Mauerfall und Wendezeit verändern die Stadt und damit die Literatur. Im dritten Teil der Liste mit den 100 Berlin Romanen, die man gelesen haben sollte blicken wir auf die Jahre 1990 bis 2009. Mit Ian McEwan, Alain Robbe-Grillet, Robert Harris und Cees Nooteboom setzen sich international bedeutende Autoren mit Berlin auseinander und stellen die Weichen für die, nicht nur auf literarischer Ebene folgende Internationalisierung der etwas vergessenen Mauerstadt.

In Büchern von Thomas Brussig, Adolf Endler und Wladimir Kaminer wird das Erbe der DDR verhandelt.

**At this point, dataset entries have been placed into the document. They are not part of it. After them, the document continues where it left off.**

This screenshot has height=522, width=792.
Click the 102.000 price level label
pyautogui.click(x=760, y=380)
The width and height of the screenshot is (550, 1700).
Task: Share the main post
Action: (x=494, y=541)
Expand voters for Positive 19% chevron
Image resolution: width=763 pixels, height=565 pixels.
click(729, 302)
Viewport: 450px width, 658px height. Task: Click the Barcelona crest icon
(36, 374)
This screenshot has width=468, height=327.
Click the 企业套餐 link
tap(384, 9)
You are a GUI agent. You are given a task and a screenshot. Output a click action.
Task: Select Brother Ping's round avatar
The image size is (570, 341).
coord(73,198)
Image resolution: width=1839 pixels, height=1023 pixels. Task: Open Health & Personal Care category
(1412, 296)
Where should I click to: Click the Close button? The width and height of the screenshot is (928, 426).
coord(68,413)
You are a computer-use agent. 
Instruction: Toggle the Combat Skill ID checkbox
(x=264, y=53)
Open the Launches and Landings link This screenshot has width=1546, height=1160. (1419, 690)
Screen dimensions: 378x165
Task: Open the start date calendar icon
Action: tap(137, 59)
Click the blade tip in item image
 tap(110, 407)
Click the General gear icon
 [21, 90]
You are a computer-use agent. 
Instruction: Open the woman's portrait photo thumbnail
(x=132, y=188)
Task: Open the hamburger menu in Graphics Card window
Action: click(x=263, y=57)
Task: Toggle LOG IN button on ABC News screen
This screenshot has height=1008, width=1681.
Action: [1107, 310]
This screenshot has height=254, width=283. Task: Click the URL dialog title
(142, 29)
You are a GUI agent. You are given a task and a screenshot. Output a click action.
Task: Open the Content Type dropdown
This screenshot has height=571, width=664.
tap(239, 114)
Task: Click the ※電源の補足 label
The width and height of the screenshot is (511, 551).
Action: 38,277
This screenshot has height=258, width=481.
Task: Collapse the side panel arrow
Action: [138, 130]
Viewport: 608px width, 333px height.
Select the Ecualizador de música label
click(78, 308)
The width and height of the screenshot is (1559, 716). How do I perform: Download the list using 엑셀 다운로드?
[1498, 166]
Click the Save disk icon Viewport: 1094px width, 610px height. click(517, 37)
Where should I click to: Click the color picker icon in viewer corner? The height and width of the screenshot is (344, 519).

Und 2001 erscheint ein lustig-verpeilter Roman, der ins Kreuzberger Milieu der 1980er abtaucht: „Herr Lehmann“ von Sven Regener wird ein Riesenerfolg. Aber auch Romane von Judith Herrmann und Katja Lange-Müller prägen das Bild Berlins in den Nuller-Jahren.

Die Liste ist streng chronologisch geordnet. Im dritten Teil finden Sie Romane aus den Jahren 1990 bis 2009. Wir wünschen viel Vergnügen auf der literarischen Reise tief in die Seele Berlins.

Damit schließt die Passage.